_COMPLETE THE FOLLOWING_
[1] List the imperative phrases that the excerpt on pastoral ethics says have replaced "thus saith the Lord" in ministry today.
[2] Repeat the part of the excerpt on pastoral ethics that opens with the words containing "London: The positive influence" and closes with "position as pastor.".
[3] In the excerpt on pastoral ethics, what name does the speaker give to the ethical issue they struggle with?

═════ SOURCE EXTRACT

In the process of sanctification, I surrender myself to Him as an act of my will, and He takes control of me. Surrendering my will to God does not mean I will never sin again. It means I have the will not to sin so my behavior is consistent with God’s will for me. That is how I understood God’s will for me. I look at salvation as a relationship — my love for my Heavenly Father and a Heavenly Father’s love for me. That love causes me to avoid anything that would embarrass God or bring dishonor to Him.

As I grew up in the church I did not always understand the rigidity of the doctrine as well as I should have, but I understood the essence of it. I was to live as close as I could to the will of God, which meant intimacy with God. The more intimate I was with my Lord the more likely I was to please Him and do the right thing.

What Are Some Aspects Of The Positive Influence Of Ethical Behavior In The Pulpit And The Pastor’s Home?

London: The positive influence in the pastor’s home is the relief and spiritual well-being gained in knowing you have done the best you can to set an example for your family and have guided them in the nurture and the admonition of the Lord. You can lay your head on your pillow at night and not feel as though you have abused your position as pastor.

The positive influence of ethical behavior needs to be felt in the pulpit. I struggle with what I call ecclesiastical dishonesty. This is an ethical issue. I see so much arrogance and ego in ministry today. It is as though we have replaced “thus saith the Lord,” or “to Him be glory and honor,” “with listen to me, hear me, buy my books, buy my tapes, and you will learn anything and everything you need to know about life.”

══════════
═════ RECORDED DATA

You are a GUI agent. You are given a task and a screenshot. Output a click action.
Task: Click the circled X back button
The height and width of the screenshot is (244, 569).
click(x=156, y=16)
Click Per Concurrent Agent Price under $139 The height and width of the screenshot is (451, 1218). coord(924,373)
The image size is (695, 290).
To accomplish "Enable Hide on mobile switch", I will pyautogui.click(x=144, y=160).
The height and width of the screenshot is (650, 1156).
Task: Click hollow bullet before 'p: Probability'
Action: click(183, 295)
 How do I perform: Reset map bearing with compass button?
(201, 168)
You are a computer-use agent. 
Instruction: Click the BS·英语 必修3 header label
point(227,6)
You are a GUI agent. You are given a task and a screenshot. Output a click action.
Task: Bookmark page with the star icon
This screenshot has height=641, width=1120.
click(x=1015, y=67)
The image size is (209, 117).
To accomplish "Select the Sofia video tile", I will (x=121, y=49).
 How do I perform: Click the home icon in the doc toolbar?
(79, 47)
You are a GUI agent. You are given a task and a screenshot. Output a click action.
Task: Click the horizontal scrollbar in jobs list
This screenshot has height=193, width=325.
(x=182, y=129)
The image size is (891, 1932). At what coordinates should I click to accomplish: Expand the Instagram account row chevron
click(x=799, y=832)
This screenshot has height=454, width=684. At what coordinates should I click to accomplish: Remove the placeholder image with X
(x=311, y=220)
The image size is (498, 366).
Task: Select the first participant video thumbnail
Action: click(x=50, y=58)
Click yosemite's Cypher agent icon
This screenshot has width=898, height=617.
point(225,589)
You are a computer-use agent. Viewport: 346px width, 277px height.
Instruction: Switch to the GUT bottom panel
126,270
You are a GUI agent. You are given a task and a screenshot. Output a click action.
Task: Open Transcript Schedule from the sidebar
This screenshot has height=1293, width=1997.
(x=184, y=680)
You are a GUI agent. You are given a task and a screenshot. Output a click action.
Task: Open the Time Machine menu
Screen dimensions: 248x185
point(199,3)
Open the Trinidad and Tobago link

══════════

_SOLUTIONS PER TASK_
[1]
- listen to me
- hear me
- buy my books
- buy my tapes

[2]
London: The positive influence in the pastor’s home is the relief and spiritual well-being gained in knowing you have done the best you can to set an example for your family and have guided them in the nurture and the admonition of the Lord. You can lay your head on your pillow at night and not feel as though you have abused your position as pastor.

[3] Ecclesiastical dishonesty.